▶ [Your goal]: Could you rewrite everything from the line containing "The width and height of the screenshot is (1512, 798)." down to the line containing "1200x674 pixels. point(435,468)" as a Markdown table with the columns No. and Line, leaving out blank lines?

▶ [Provided records]:
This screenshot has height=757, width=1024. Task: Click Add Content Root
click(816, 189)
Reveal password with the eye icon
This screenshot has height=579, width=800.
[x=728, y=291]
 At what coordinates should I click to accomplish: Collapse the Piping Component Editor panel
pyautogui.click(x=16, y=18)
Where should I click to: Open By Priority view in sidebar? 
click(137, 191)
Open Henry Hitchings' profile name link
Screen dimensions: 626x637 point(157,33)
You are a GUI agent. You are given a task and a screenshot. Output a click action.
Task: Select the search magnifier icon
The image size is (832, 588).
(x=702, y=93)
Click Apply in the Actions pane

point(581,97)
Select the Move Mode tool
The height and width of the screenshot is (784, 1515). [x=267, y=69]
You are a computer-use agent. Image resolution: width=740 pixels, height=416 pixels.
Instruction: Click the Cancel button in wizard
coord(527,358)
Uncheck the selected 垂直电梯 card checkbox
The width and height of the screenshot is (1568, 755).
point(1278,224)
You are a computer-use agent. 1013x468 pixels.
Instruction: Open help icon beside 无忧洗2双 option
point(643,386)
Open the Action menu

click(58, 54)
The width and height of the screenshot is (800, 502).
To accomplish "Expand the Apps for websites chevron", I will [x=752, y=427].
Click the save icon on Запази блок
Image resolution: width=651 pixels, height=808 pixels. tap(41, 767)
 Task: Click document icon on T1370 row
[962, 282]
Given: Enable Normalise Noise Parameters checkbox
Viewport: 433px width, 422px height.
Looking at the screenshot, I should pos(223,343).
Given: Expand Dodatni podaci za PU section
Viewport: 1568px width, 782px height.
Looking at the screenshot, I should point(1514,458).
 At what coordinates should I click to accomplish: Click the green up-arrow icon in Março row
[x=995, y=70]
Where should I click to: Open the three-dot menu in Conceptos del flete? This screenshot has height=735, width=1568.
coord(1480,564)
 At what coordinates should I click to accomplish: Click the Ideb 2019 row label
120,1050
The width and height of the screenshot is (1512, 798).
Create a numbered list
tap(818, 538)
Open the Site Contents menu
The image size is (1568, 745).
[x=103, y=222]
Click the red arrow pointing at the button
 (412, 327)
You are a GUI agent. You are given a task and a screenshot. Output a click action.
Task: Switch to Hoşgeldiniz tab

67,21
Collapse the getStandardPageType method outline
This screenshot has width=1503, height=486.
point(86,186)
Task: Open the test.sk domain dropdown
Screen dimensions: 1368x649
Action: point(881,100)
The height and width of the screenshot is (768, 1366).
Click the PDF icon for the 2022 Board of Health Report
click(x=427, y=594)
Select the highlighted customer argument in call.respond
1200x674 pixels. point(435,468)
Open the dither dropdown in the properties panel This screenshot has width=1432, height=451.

▶ [Problem solution]:
| No. | Line |
|---|---|
| 1 | The width and height of the screenshot is (1512, 798). |
| 2 | Create a numbered list |
| 3 | tap(818, 538) |
| 4 | Open the Site Contents menu |
| 5 | The image size is (1568, 745). |
| 6 | [x=103, y=222] |
| 7 | Click the red arrow pointing at the button |
| 8 |  (412, 327) |
| 9 | You are a GUI agent. You are given a task and a screenshot. Output a click action. |
| 10 | Task: Switch to Hoşgeldiniz tab |
| 11 | 67,21 |
| 12 | Collapse the getStandardPageType method outline |
| 13 | This screenshot has width=1503, height=486. |
| 14 | point(86,186) |
| 15 | Task: Open the test.sk domain dropdown |
| 16 | Screen dimensions: 1368x649 |
| 17 | Action: point(881,100) |
| 18 | The height and width of the screenshot is (768, 1366). |
| 19 | Click the PDF icon for the 2022 Board of Health Report |
| 20 | click(x=427, y=594) |
| 21 | Select the highlighted customer argument in call.respond |
| 22 | 1200x674 pixels. point(435,468) |